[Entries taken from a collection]
========
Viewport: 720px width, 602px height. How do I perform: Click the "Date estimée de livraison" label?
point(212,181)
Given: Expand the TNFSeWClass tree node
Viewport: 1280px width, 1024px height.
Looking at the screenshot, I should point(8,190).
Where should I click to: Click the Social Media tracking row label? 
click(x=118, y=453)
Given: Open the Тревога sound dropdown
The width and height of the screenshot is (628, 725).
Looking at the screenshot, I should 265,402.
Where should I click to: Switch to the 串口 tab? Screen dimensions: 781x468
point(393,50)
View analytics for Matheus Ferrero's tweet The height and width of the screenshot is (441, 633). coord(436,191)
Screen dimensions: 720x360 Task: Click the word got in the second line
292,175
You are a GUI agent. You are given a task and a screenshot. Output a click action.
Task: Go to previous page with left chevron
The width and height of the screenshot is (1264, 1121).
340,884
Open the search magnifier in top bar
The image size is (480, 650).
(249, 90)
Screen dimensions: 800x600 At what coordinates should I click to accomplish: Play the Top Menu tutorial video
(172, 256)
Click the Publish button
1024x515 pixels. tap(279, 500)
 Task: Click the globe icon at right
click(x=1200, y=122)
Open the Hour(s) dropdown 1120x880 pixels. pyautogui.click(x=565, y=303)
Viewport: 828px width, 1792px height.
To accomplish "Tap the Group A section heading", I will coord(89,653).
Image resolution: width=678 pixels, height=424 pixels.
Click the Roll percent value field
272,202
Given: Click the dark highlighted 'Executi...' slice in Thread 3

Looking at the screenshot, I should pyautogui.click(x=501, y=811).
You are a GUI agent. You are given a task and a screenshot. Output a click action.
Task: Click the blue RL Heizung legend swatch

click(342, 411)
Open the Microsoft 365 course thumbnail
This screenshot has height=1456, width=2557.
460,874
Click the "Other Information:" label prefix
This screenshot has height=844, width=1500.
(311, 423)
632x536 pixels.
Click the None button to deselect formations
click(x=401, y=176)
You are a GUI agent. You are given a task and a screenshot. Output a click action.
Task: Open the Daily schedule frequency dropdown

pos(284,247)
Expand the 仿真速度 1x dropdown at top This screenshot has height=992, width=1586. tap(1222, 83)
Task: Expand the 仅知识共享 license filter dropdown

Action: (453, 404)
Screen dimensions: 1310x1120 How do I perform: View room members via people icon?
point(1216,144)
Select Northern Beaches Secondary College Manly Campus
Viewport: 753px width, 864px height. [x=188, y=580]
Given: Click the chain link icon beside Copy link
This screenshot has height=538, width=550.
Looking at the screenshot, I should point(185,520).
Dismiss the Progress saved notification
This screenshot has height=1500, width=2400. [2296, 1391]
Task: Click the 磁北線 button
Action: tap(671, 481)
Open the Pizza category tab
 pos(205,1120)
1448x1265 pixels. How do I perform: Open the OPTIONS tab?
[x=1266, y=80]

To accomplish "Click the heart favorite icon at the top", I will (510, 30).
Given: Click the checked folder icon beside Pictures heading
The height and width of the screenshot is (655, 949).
========
▸ Task instructions: Each line in the records that carries "will" must be copied out.

▸ Result for this task:
To accomplish "Tap the Group A section heading", I will coord(89,653).
To accomplish "Click the heart favorite icon at the top", I will (510, 30).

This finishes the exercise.